* **Text**
--

A conversation with the Luschas family

The Knights of Lithuania have surpassed their 100 year anniversary, but its membership keeps the organization young and vibrant. Take the Luschas family – active members of the K of L – their creative spirit and cando attitude is making Lithuania a household name throughout the United States.

Elaine and Alvin Luschas were born and raised in Mahanoy City, a small town in the heart of the Pennsylvania coal region. They both attended St. George’s Lithuanian Roman Catholic parish school, where they were taught by the Sisters of St. Francis, Providence of God, a Lithuanian order from Pittsburgh, PA. Alvin, an attorney, has been practicing law for 39 years. Elaine is a retired mathematics teacher. One of their grown daughters, Christine, is an attorney, and the other, Carol, is a records clerk for the Clerk of Courts in Bloomsburg, PA. Almost a typical American family, except that their free time is spent on active Lithuanian cultural and artistic pursuits. Not only are they keeping Lithuanian traditions alive, but they are developing and sharing them with a wide American audience.

Knights of Lithuania Supreme Council President Regina Juška-Švoba talks with Elaine, Christine and Carol Luschas about their love of Lithuanian crafts, community, and their recent brush with fame – an appearance on the Martha Stewart Show.

When did your family join the Knights of Lithuania? Were you and your daughters Junior members or did you join as adults?

Elaine: Our entire family joined the Knights of Lithuania Anthracite Council #144 (K of L C-144) fourteen years ago. Carol and Christine were teenagers at the time, but they joined as adults.

Do you have relatives in Lithuania?

Elaine: Our great-grandparents on the Luschas side corresponded with relatives in the Vilkaviškis area until 1953. Shortly thereafter the family received word that our relatives were lost during one of Stalin’s final purges. Our entire family travelled to Lithuania with several K of L C-144 members in 2002. We toured for eight days and had a wonderful time. Carol returned for a visit in 2012; it is great to see firsthand Lithuania’s evolution into a vibrant, dynamic and prosperous country.

Do you speak Lithuanian at home? Have you taken Lithuanian language courses?

Elaine: Lithuanian was spoken by our grandparents. Unfortunately, the language was not passed down. Carol has a longstanding interest in the Lithuanian language. During the summer of 2006, Carol completed a threemonth Lithuanian language course at Indiana University Bloomington sponsored by BALSSI (Baltic Summer Studies Institute). Now we all turn to Carol to translate for us. Carol created the Lithuanian language link on the K of L C-144 website. See: http://kofl144. weebly.com and a Lithuanian Language group on Facebook. Although not perfect, it has been a great help in fostering the Lithuanian language among nonspeakers.

--

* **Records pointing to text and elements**

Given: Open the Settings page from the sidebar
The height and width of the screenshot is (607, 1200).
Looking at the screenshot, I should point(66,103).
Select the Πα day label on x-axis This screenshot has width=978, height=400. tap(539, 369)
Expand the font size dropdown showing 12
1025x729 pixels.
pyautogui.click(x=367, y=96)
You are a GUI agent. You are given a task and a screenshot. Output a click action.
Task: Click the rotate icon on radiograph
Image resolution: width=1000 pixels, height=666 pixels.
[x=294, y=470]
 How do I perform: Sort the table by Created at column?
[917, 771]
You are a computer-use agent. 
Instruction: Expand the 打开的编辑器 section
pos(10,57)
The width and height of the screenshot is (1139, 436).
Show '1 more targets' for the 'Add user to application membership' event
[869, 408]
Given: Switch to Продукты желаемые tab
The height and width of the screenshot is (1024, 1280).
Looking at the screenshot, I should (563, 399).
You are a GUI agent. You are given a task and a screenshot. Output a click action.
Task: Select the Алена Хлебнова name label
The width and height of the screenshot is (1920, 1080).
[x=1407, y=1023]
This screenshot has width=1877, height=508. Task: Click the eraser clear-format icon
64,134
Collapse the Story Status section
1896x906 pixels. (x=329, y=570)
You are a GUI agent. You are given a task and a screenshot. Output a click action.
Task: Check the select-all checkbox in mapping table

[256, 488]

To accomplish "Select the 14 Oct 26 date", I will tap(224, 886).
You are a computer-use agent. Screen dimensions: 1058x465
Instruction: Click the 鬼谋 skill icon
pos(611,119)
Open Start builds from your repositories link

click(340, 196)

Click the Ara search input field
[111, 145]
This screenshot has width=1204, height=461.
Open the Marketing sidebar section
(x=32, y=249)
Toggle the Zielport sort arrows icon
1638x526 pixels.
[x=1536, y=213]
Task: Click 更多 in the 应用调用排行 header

--

* **Tasks to complete**
1. In the Luschas family interview, at which university did Carol complete a three-month Lithuanian language course in the summer of 2006?
2. Resume the Luschas family interview after its last sentence.
This material is separate from the Luschas family interview.

* **Responses for each task**
1. Indiana University Bloomington.

2.
You and your family are active in organizing the Lithuanian Days in Frackville, PA. Is that a family project? How long have you been involved with Lithuanian Days?

Elaine: The Lithuanian Catholic Priests League started Lithuanian Days in 1914 at Lakeside Park, PA, and then moved to Lakewood Park in Barnesville, PA, in 1922. They cultivated the idea of a massive festival which rejoiced in life, family, community, and pride for their native land. K of L C-144 became the primary sponsor of Lithuanian Days in 1978. Lakewood Park closed in 1984 and the festival moved to various locales until it finally settled on the mall in Frackville, PA.

Our entire family has been involved in the Lithuanian Days since August, 2000. The Domalakes brothers – Larry, John and Paul – and their families are also very active in organizing the event, as well as other C-144 members and volunteers. Carol is in charge of advertising and PR. She does research and helps with the displays for the Heritage Room at Lithuanian Days and dresses in Lithuanian clothing. She also answers questions and gives tours. I create displays for the Heritage Room. Each year a different theme is chosen. The theme for this year – our 100 year celebration – is Amber. Pictures of past Lithuanian Days can be found at www.kofl144.weebly.com. We invite everyone to attend.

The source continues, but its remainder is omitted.